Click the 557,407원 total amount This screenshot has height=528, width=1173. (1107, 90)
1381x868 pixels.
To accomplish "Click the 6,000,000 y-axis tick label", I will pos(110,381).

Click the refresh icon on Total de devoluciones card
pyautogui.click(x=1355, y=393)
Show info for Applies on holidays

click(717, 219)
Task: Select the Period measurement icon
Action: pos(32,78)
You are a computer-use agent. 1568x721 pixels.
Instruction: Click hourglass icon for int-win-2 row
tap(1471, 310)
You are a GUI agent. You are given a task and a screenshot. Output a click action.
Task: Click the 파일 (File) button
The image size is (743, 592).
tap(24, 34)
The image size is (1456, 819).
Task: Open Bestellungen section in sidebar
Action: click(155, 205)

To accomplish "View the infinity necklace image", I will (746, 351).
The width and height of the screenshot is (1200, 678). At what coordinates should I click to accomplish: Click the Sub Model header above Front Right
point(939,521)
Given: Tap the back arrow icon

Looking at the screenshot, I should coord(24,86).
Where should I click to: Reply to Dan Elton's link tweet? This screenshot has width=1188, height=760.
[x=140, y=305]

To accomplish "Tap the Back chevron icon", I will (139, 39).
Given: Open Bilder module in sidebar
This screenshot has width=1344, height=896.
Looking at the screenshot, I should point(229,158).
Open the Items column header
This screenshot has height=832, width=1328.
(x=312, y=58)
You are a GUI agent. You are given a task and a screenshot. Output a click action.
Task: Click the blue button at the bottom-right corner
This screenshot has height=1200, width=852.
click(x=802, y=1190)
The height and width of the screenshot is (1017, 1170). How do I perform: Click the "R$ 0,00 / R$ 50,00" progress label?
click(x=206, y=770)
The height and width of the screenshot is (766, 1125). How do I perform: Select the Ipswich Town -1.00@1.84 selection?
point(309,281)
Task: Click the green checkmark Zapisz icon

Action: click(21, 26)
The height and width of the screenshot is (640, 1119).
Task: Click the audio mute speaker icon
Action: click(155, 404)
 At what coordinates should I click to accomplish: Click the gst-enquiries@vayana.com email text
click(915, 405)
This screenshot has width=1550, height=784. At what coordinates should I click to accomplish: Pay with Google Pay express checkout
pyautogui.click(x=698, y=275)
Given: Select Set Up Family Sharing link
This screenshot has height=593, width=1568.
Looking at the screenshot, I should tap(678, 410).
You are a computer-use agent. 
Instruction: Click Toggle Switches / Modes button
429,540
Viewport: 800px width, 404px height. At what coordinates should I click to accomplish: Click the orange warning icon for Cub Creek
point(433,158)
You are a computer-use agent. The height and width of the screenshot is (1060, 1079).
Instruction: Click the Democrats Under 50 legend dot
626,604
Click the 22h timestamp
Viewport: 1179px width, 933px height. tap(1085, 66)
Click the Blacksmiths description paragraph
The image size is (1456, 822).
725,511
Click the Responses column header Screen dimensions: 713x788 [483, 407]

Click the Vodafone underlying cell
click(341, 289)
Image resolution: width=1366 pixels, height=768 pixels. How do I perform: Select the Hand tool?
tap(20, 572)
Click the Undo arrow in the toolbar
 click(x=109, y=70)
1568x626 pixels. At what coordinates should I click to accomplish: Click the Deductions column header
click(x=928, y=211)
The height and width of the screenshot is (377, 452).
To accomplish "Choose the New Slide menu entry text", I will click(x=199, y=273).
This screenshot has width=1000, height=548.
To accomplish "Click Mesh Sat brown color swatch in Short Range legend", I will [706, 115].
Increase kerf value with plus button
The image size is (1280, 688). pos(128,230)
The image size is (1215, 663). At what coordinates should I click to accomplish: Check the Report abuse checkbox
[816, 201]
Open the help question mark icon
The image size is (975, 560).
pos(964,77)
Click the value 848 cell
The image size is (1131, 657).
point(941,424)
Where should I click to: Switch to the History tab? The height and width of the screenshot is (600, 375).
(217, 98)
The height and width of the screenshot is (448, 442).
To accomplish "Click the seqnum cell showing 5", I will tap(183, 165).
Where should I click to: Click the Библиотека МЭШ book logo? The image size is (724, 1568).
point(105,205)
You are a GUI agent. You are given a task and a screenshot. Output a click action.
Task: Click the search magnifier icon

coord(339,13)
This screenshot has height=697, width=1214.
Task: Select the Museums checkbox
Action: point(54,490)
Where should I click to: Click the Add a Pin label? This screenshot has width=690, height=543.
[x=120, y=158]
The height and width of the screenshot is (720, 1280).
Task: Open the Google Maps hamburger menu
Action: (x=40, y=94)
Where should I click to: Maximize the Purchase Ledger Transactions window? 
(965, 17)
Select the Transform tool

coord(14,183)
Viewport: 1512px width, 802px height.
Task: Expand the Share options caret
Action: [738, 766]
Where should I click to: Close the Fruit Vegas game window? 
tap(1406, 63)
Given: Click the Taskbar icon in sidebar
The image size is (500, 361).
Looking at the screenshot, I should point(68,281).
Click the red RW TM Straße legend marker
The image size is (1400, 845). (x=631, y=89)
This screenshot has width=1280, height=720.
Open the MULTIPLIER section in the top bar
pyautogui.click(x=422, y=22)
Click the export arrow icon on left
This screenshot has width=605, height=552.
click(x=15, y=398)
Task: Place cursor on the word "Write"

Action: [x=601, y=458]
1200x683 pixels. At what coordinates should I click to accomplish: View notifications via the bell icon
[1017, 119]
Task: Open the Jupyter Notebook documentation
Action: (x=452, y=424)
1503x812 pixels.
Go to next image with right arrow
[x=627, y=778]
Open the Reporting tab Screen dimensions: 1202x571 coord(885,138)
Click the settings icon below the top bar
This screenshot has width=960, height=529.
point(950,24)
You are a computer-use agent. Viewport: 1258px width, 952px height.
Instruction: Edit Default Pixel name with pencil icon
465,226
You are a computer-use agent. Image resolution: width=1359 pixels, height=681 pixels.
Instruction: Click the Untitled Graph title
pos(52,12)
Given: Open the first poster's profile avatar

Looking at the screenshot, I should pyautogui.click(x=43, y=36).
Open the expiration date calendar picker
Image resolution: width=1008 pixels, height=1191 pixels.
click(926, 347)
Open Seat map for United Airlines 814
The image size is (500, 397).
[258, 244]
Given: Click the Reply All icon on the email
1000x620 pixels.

---*---

:: TASK DIRECTIONS ::
Give back every line of the data above exactly as written.

:: SOLUTION FOR THIS TASK ::
Click the 557,407원 total amount This screenshot has height=528, width=1173. (1107, 90)
1381x868 pixels.
To accomplish "Click the 6,000,000 y-axis tick label", I will pos(110,381).

Click the refresh icon on Total de devoluciones card
pyautogui.click(x=1355, y=393)
Show info for Applies on holidays

click(717, 219)
Task: Select the Period measurement icon
Action: pos(32,78)
You are a computer-use agent. 1568x721 pixels.
Instruction: Click hourglass icon for int-win-2 row
tap(1471, 310)
You are a GUI agent. You are given a task and a screenshot. Output a click action.
Task: Click the 파일 (File) button
The image size is (743, 592).
tap(24, 34)
The image size is (1456, 819).
Task: Open Bestellungen section in sidebar
Action: click(155, 205)

To accomplish "View the infinity necklace image", I will (746, 351).
The width and height of the screenshot is (1200, 678). At what coordinates should I click to accomplish: Click the Sub Model header above Front Right
point(939,521)
Given: Tap the back arrow icon

Looking at the screenshot, I should coord(24,86).
Where should I click to: Reply to Dan Elton's link tweet? This screenshot has width=1188, height=760.
[x=140, y=305]

To accomplish "Tap the Back chevron icon", I will (139, 39).
Given: Open Bilder module in sidebar
This screenshot has width=1344, height=896.
Looking at the screenshot, I should point(229,158).
Open the Items column header
This screenshot has height=832, width=1328.
(x=312, y=58)
You are a GUI agent. You are given a task and a screenshot. Output a click action.
Task: Click the blue button at the bottom-right corner
This screenshot has height=1200, width=852.
click(x=802, y=1190)
The height and width of the screenshot is (1017, 1170). How do I perform: Click the "R$ 0,00 / R$ 50,00" progress label?
click(x=206, y=770)
The height and width of the screenshot is (766, 1125). How do I perform: Select the Ipswich Town -1.00@1.84 selection?
point(309,281)
Task: Click the green checkmark Zapisz icon

Action: click(21, 26)
The height and width of the screenshot is (640, 1119).
Task: Click the audio mute speaker icon
Action: click(155, 404)
 At what coordinates should I click to accomplish: Click the gst-enquiries@vayana.com email text
click(915, 405)
This screenshot has width=1550, height=784. At what coordinates should I click to accomplish: Pay with Google Pay express checkout
pyautogui.click(x=698, y=275)
Given: Select Set Up Family Sharing link
This screenshot has height=593, width=1568.
Looking at the screenshot, I should tap(678, 410).
You are a computer-use agent. 
Instruction: Click Toggle Switches / Modes button
429,540
Viewport: 800px width, 404px height. At what coordinates should I click to accomplish: Click the orange warning icon for Cub Creek
point(433,158)
You are a computer-use agent. The height and width of the screenshot is (1060, 1079).
Instruction: Click the Democrats Under 50 legend dot
626,604
Click the 22h timestamp
Viewport: 1179px width, 933px height. tap(1085, 66)
Click the Blacksmiths description paragraph
The image size is (1456, 822).
725,511
Click the Responses column header Screen dimensions: 713x788 [483, 407]

Click the Vodafone underlying cell
click(341, 289)
Image resolution: width=1366 pixels, height=768 pixels. How do I perform: Select the Hand tool?
tap(20, 572)
Click the Undo arrow in the toolbar
 click(x=109, y=70)
1568x626 pixels. At what coordinates should I click to accomplish: Click the Deductions column header
click(x=928, y=211)
The height and width of the screenshot is (377, 452).
To accomplish "Choose the New Slide menu entry text", I will click(x=199, y=273).
This screenshot has width=1000, height=548.
To accomplish "Click Mesh Sat brown color swatch in Short Range legend", I will [706, 115].
Increase kerf value with plus button
The image size is (1280, 688). pos(128,230)
The image size is (1215, 663). At what coordinates should I click to accomplish: Check the Report abuse checkbox
[816, 201]
Open the help question mark icon
The image size is (975, 560).
pos(964,77)
Click the value 848 cell
The image size is (1131, 657).
point(941,424)
Where should I click to: Switch to the History tab? The height and width of the screenshot is (600, 375).
(217, 98)
The height and width of the screenshot is (448, 442).
To accomplish "Click the seqnum cell showing 5", I will tap(183, 165).
Where should I click to: Click the Библиотека МЭШ book logo? The image size is (724, 1568).
point(105,205)
You are a GUI agent. You are given a task and a screenshot. Output a click action.
Task: Click the search magnifier icon

coord(339,13)
This screenshot has height=697, width=1214.
Task: Select the Museums checkbox
Action: point(54,490)
Where should I click to: Click the Add a Pin label? This screenshot has width=690, height=543.
[x=120, y=158]
The height and width of the screenshot is (720, 1280).
Task: Open the Google Maps hamburger menu
Action: (x=40, y=94)
Where should I click to: Maximize the Purchase Ledger Transactions window? 
(965, 17)
Select the Transform tool

coord(14,183)
Viewport: 1512px width, 802px height.
Task: Expand the Share options caret
Action: [738, 766]
Where should I click to: Close the Fruit Vegas game window? 
tap(1406, 63)
Given: Click the Taskbar icon in sidebar
The image size is (500, 361).
Looking at the screenshot, I should point(68,281).
Click the red RW TM Straße legend marker
The image size is (1400, 845). (x=631, y=89)
This screenshot has width=1280, height=720.
Open the MULTIPLIER section in the top bar
pyautogui.click(x=422, y=22)
Click the export arrow icon on left
This screenshot has width=605, height=552.
click(x=15, y=398)
Task: Place cursor on the word "Write"

Action: [x=601, y=458]
1200x683 pixels. At what coordinates should I click to accomplish: View notifications via the bell icon
[1017, 119]
Task: Open the Jupyter Notebook documentation
Action: (x=452, y=424)
1503x812 pixels.
Go to next image with right arrow
[x=627, y=778]
Open the Reporting tab Screen dimensions: 1202x571 coord(885,138)
Click the settings icon below the top bar
This screenshot has width=960, height=529.
point(950,24)
You are a computer-use agent. Viewport: 1258px width, 952px height.
Instruction: Edit Default Pixel name with pencil icon
465,226
You are a computer-use agent. Image resolution: width=1359 pixels, height=681 pixels.
Instruction: Click the Untitled Graph title
pos(52,12)
Given: Open the first poster's profile avatar

Looking at the screenshot, I should pyautogui.click(x=43, y=36).
Open the expiration date calendar picker
Image resolution: width=1008 pixels, height=1191 pixels.
click(926, 347)
Open Seat map for United Airlines 814
The image size is (500, 397).
[258, 244]
Given: Click the Reply All icon on the email
1000x620 pixels.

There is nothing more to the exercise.